Huit premiers chênes ont été sélectionnés vendredi 5 mars en forêt de Bercé (Sarthe) pour servir à la reconstruction du tabouret de la flèche de Notre-Dame de Paris : une étape symbolique préparatoire à la reconstruction de la cathédrale. Au total un millier de chênes de toutes les régions de France ont été offerts pour la reconstruction du joyau gothique. Ils doivent servir à refaire l'ossature de la flèche de Viollet-le-Duc, détruite dans l'incendie du 15 avril 2019, ainsi que les charpentes du transept et de ses travées adjacentes.

Toute la France concernée

La moitié de ces arbres proviennent de domaines nationaux et de communes forestières, l'autre moitié provient de 150 forêts de propriétaires privés, qui en ont fait don.

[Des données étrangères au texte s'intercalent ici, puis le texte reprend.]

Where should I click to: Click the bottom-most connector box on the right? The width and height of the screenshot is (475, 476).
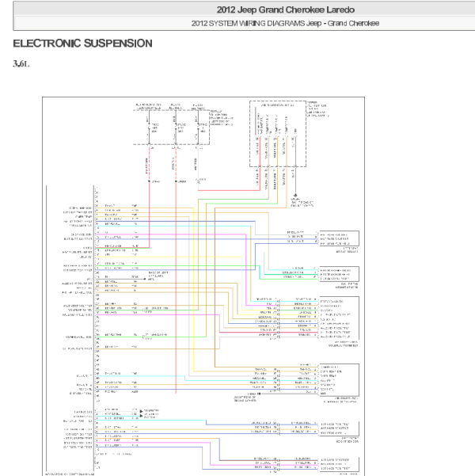pyautogui.click(x=339, y=465)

Pour lancer cette nouvelle phase, le ministre de l'Agriculture Julien Denormandie, au côté de son homologue de la Culture Roselyne Bachelot, a symboliquement appliqué un poinçon sur le tronc d'un immense chêne rectiligne d'un mètre de diamètre et de vingt mètres de haut qui va servir au chantier. A sa suite, Roselyne Bachelot a planté un écriteau sur le tronc, avec la mention "arbre numéro un".

"C'est un chantier qui concerne toute la France. Il permettra d'assurer la sécurité de la cathédrale pour huit siècles, dix siècles", a assuré le général Jean-Louis Georgelin, qui préside l'Etablissement public chargé de la sécurisation et de la restauration de Notre-Dame.

Mille arbres

Toutes les régions ont apporté des chênes à cette entreprise commune. L'Etat offre 355 arbres issus de domaines gérés par l'Office national des forêts (ONF). Les mille arbres doivent être abattus d'ici à fin mars pour être ensuite transportés vers des routes forestières et sciés. Puis ils seront entreposés entre 12 et 18 mois jusqu'à ce qu'ils atteignent un taux d'humidité de moins de 30%.

Avec l'abattage de ces bois, se prépare la phase de reconstruction qui devrait démarrer à l'automne prochain et qui permettra la réouverture au culte de la cathédrale de Paris en avril 2024, comme prévu par le président de la République. A l'heure actuelle, la phase de sécurisation n'est pas encore achevée.